For about an hour Tuesday night, the Statue of Liberty went dark. With multiple women’s actions coming today, one immediate thought was that it could have been a purely coincidental yet powerful moment of solidarity with women. But a second—and less inspiring—thought was that it instead represented our moral failure to continue being a beacon of hope and refuge for the world’s persecuted.
How badly are we failing at our job to protect the most vulnerable in the world? Enough that refugees who wanted nothing more than to be in the U.S. are now fleeing our government-sanctioned cloud of nativism for the safety of Canada:
Chris Crowningshiele has been driving a cab, on and off, for 30 years in this rural corner of upstate New York known as the North Country. He lives south of here in Plattsburgh, and his fares usually come from ferrying students from a state university there or picking shoppers up at a Walmart in his gray minivan. But in recent weeks, riders have been asking him — two, three, sometimes as many as seven times a day — to bring them to the end of Roxham Road.
He is carrying them on the last leg of their journey out of the United States. Just on the other side of that sign is Canada. Border officials and aid workers there say there has been a surge in people illegally crossing from the United States in the months since President Trump was elected, many of them natives of Muslim countries making bids for asylum [...]
Mr. Crowningshiele picks up passengers in Plattsburgh, mostly at the airport or the bus station, and over the 25-mile drive north, they have told him that they had traveled from across the country. Some were migrants from Yemen and Turkey. They confided that they were fearful, of what was happening in the countries they wanted to leave behind — not just their homeland but now also the United States — and of what they faced once they stepped out of Mr. Crowningshiele’s cab.
“You wonder what’s going through their heads, you know?” he said. Many of his passengers have been families, with parents carrying young children and whatever possessions they could take with them.
“People just want to live their life,” Mr. Crowningshiele, 48, said, “and not be scared.”
Once at the border, men and women clutching children and braving the bitter cold turn themselves in to Canadian police to be arrested, the first process in order to make a refugee claim:
Just after a gentle rain let up on a recent afternoon, a blue Prius with a yellow taxi sign perched on its roof approached the border.
A husband and wife got out. He loaded on a backpack, a duffel bag and several shopping bags. She carried a young boy. The couple declined to speak with a reporter, though the man said they were Turkish. The family was the second spotted arriving that day on Roxham Road, with at least two other cabs coming later. By the count of the people living on the road, it was a slow day. Almost 20 people had come the day before.

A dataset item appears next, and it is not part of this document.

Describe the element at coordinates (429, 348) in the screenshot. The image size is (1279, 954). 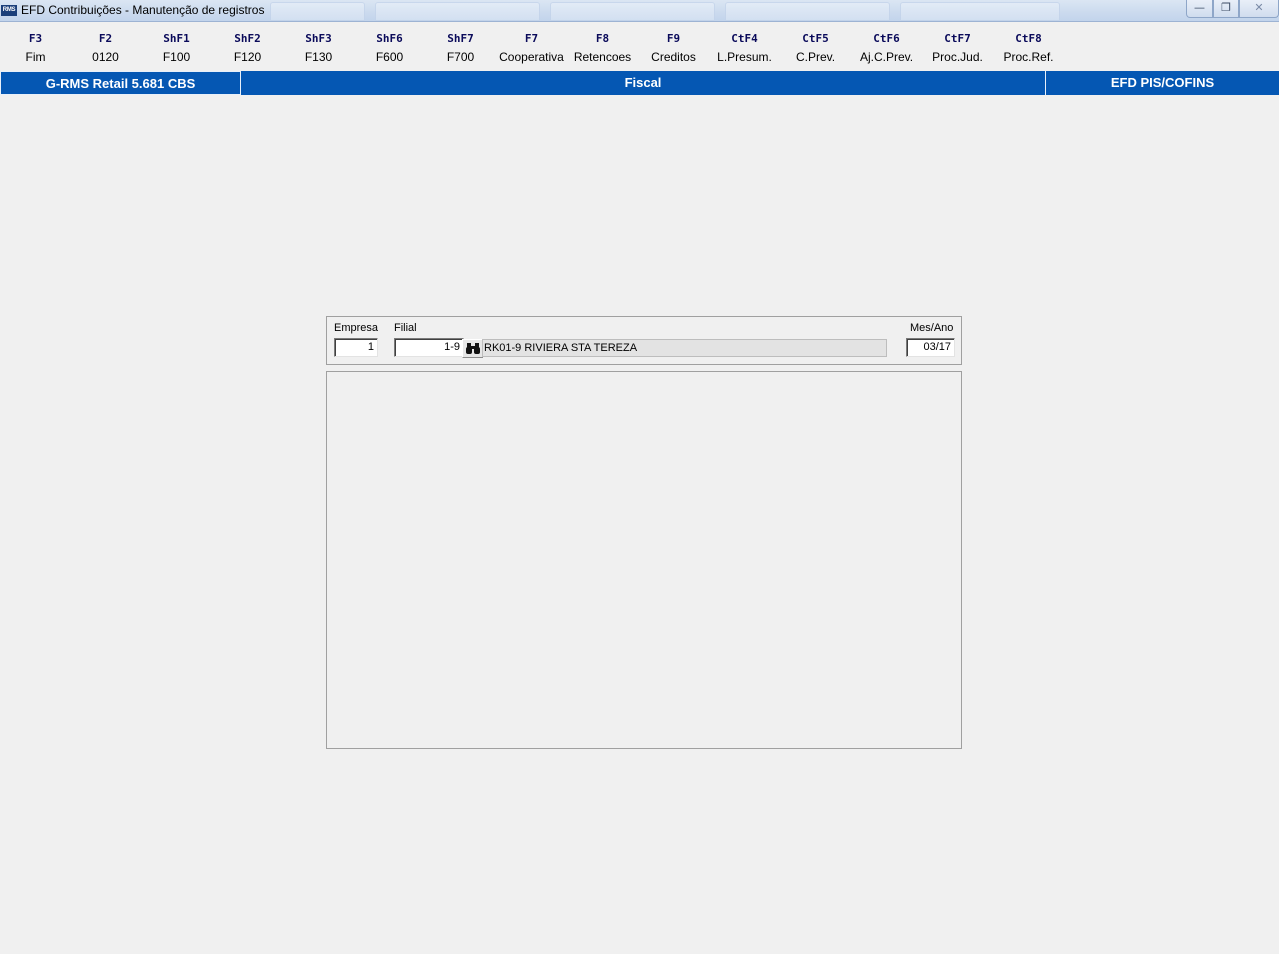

As the family approached the border, a member of the Royal Canadian Mounted Police told them it was not legal for them to enter here. If they continued, he said, they would be arrested.
“I apologize about this,” the man replied, his voice unsure, “but I have to break your rules.”
He paused.
“I’m sorry.”
Look for these sort of tragic accounts to increase now that Donald Trump has released his Muslim ban 2.0, which does nothing to improve our national security and instead continues fomenting xenophobia here while staining our reputation abroad. We should be steadfast in our longstanding tradition of welcoming tired and huddled masses, but instead refugees are fleeing us for our neighbors to the north. All this because our nation is now being led by a former reality show host who wants nothing more than to Make America White Again.
No wonder Lady Liberty turned off her light last night.